Convert the lines below into a JSON list of strings, one string per line and no blank lines. Leave the pictures out.

── Dataset entries ──

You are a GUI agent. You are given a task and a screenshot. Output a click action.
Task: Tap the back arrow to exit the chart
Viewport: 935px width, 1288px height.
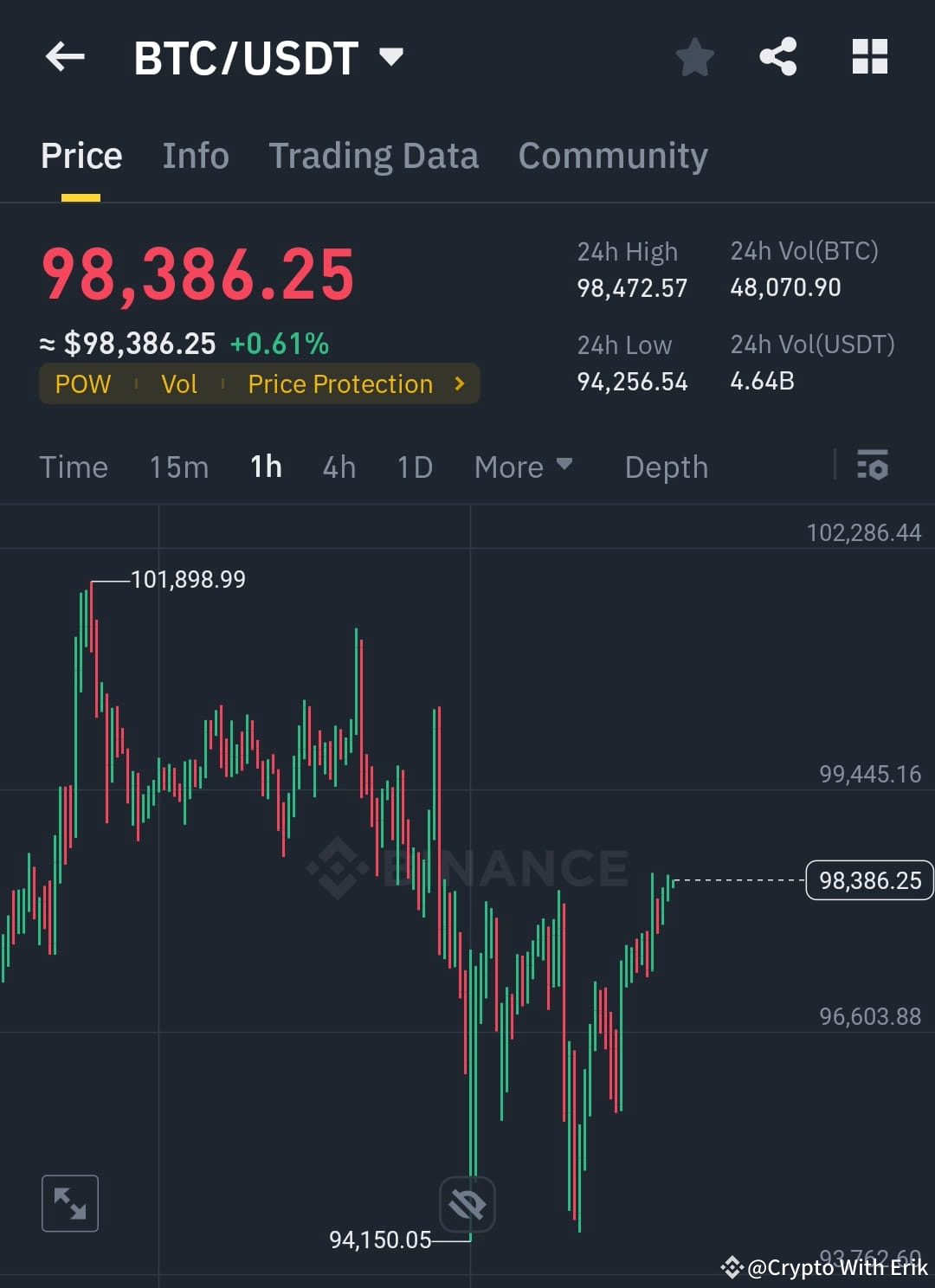tap(65, 56)
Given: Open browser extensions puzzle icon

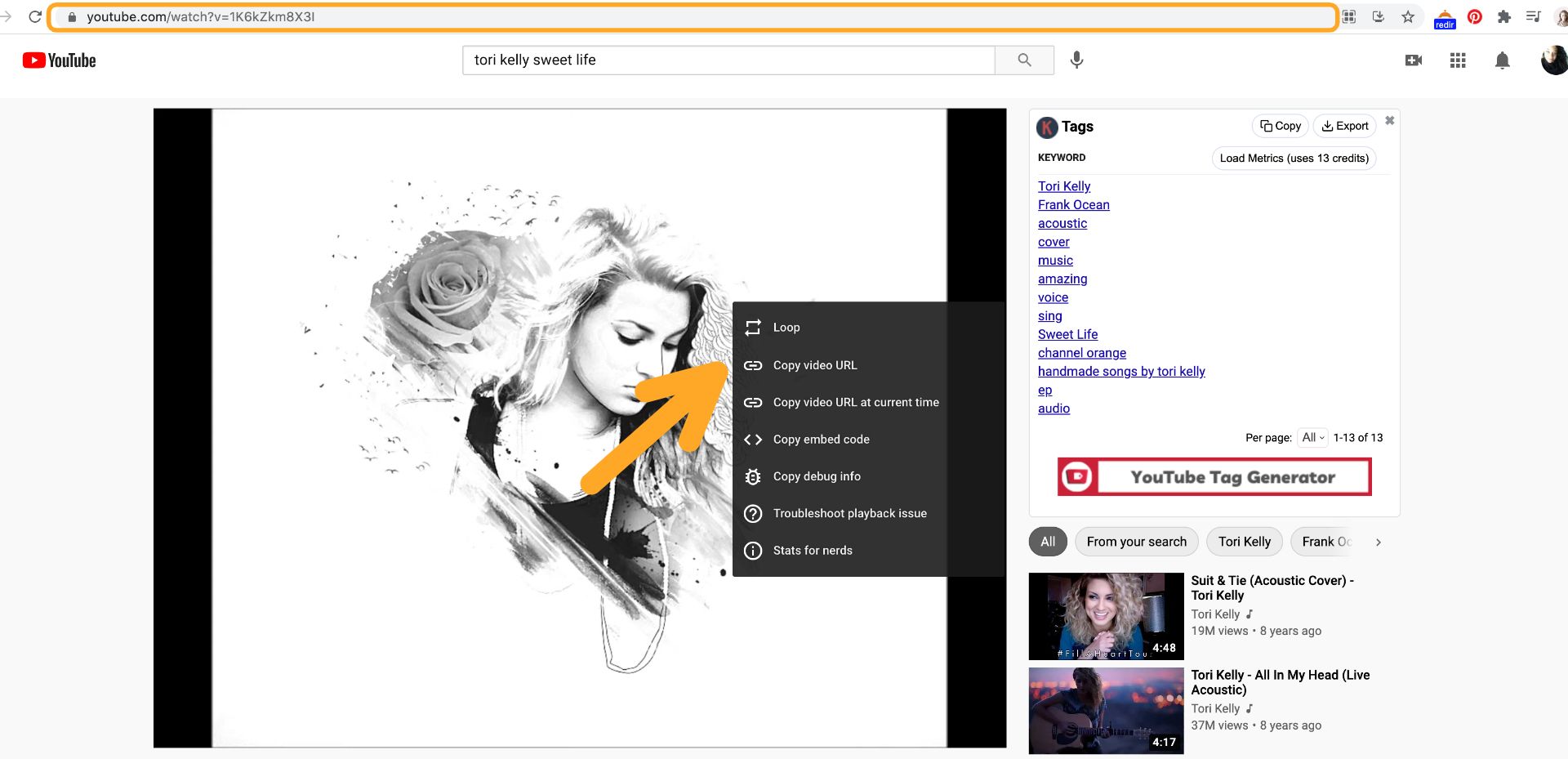Looking at the screenshot, I should tap(1503, 16).
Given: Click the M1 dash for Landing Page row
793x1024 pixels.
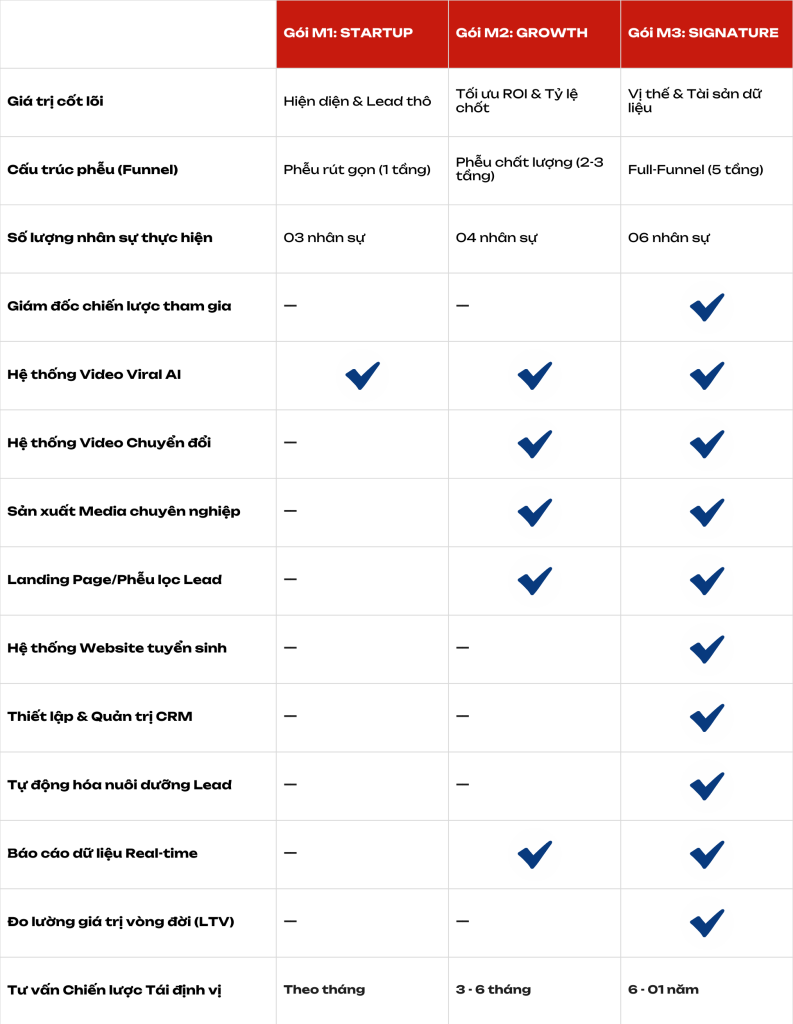Looking at the screenshot, I should click(290, 580).
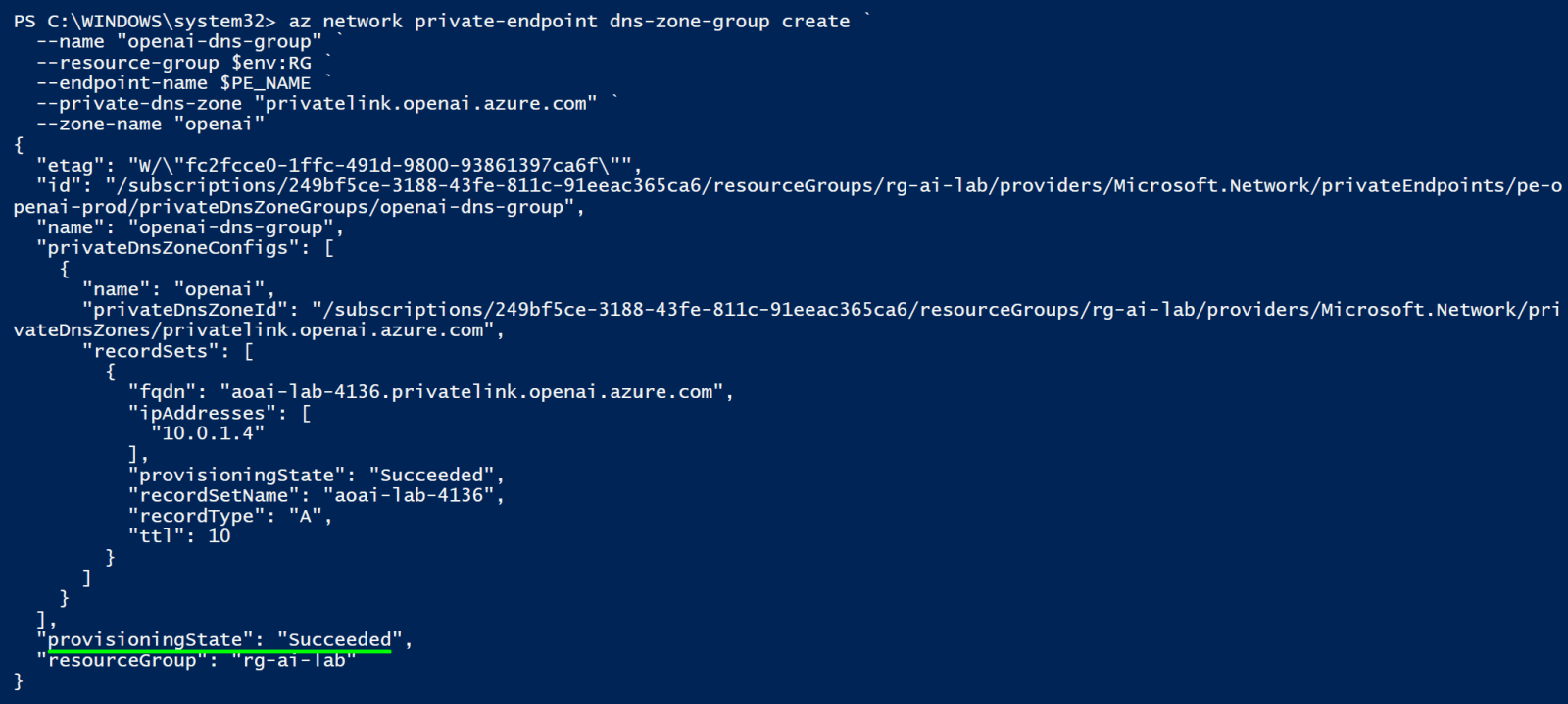Image resolution: width=1568 pixels, height=704 pixels.
Task: Click the --zone-name "openai" parameter
Action: click(x=151, y=124)
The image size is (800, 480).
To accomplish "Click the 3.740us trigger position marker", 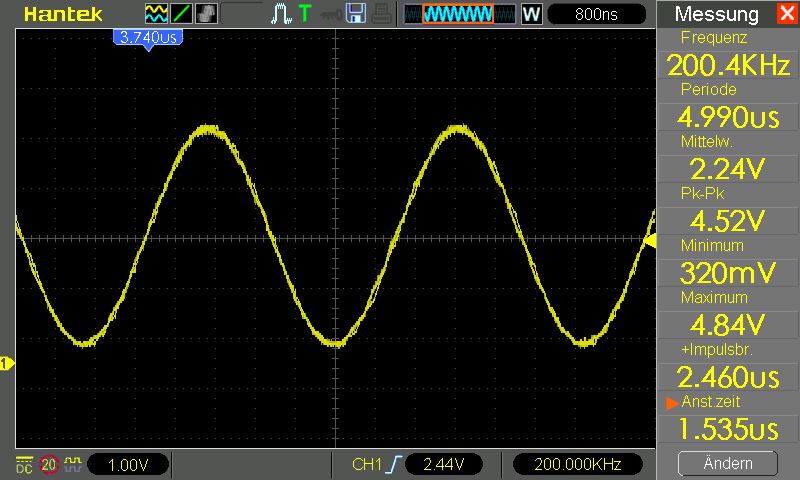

───

> _Response_
[
  "You are a GUI agent. You are given a task and a screenshot. Output a click action.",
  "Task: Tap the back arrow to exit the chart",
  "Viewport: 935px width, 1288px height.",
  "tap(65, 56)",
  "Given: Open browser extensions puzzle icon",
  "Looking at the screenshot, I should tap(1503, 16).",
  "Given: Click the M1 dash for Landing Page row",
  "793x1024 pixels.",
  "Looking at the screenshot, I should click(290, 580).",
  "Image resolution: width=1568 pixels, height=704 pixels.",
  "Task: Click the --zone-name \"openai\" parameter",
  "Action: click(x=151, y=124)",
  "The image size is (800, 480).",
  "To accomplish \"Click the 3.740us trigger position marker\", "
]